La parte iniziale del film ricorda quasi quella che Pasolini riteneva “la parte più bella” della sua Medea: viene rappresentato il popolo. Torna alla mente “Kirikù e la strega Karabà” di Ocelot. Ma qui non c’è nessuna fiaba e nessun eroe bambino: i bambini sono le vittime, costituiscono una resistenza che avrebbe fatto volentieri a meno di dover resistere. Il senso di collettività non abbandona mai il film: spesso, durante la visione, lo spettatore dimentica i protagonisti. Quello che viene in realtà raccontato non è la storia dei due personaggi ma ciò che succede loro. Inizialmente vengono scisse con chiarezza la povertà e la miseria, come ribadito anche dalle parole del regista Pasquale Scimeca. La gente nel villaggio rappresentato vive serenamente nonostante manchino acqua e corrente elettrica, ogni dramma è risolvibile, “tutto ciò che si rompe si può aggiustare”. Ci Vengono mostrari i riti, le preghiere, il gioco, la scuola: la vita quotidiana. Quest’operazione viene compiuta con un’estrema umiltà che contagia lo spettatore: non c’è niente da ostentare, non si tenta di convincere nessuno; ma riesce in quello che sembra essere uno dei suoi obiettivi: fare rendere conto allo spettatore della sua ignoranza.

La parte più cruda di Balon è però indubbiamente quella riguardante la detenzione nelle carceri libiche.

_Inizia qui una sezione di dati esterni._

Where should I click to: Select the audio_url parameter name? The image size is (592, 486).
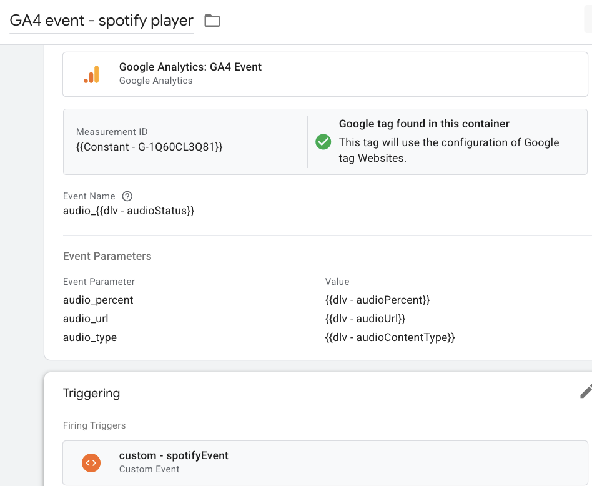(x=86, y=319)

Un racconto crudo che dovrebbe suscitare, alla luce dei fatti attuali, un qualcosa nei responsabili diretti o indiretti della detenzione di anche una sola persona che sarebbe invece potuta essere accolta e avrebbe potuto evitare di essere sottoposta a torture.

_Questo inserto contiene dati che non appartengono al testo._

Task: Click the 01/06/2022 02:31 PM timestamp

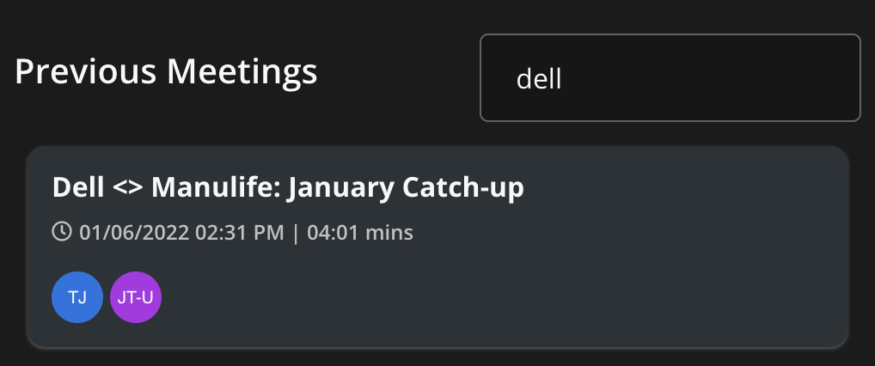Action: point(181,232)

Come può quest’umanità non rendersi conto, alla luce di documenti come questo, che in Libia la storia si sta ripetendo? Mentre il dolore passa sullo schermo, torna alla mente “Se questo è un uomo” di Primo Levi. L’emozione scuote lo spettatore nelle scene più forti, lo lascia spiazzato, senza parole, senza spiegazioni. Ma il fatto che ci siano cose che non riusciamo a spiegare non ci autorizza  a non conoscerle.

Il film non ci mostra come il viaggio va a finire. Rimaniamo sospesi. Ma ci mostra “il dopo” tramite i sogni del protagonista: ciò che rimane è il ricordo di quella povertà serena, i sorrisi, il gioco, i canti. Quello che invece lo spettatore porta a casa, dopo aver visto il lungometraggio, è la voglia di capire, di approfondire, di allontanare ogni pregiudizio, sia negativo che positivo. Di tornare umili di fronte al prossimo. Di fermarsi a pensare con la speranza, ma senza presunzione, di conoscere. Per capire.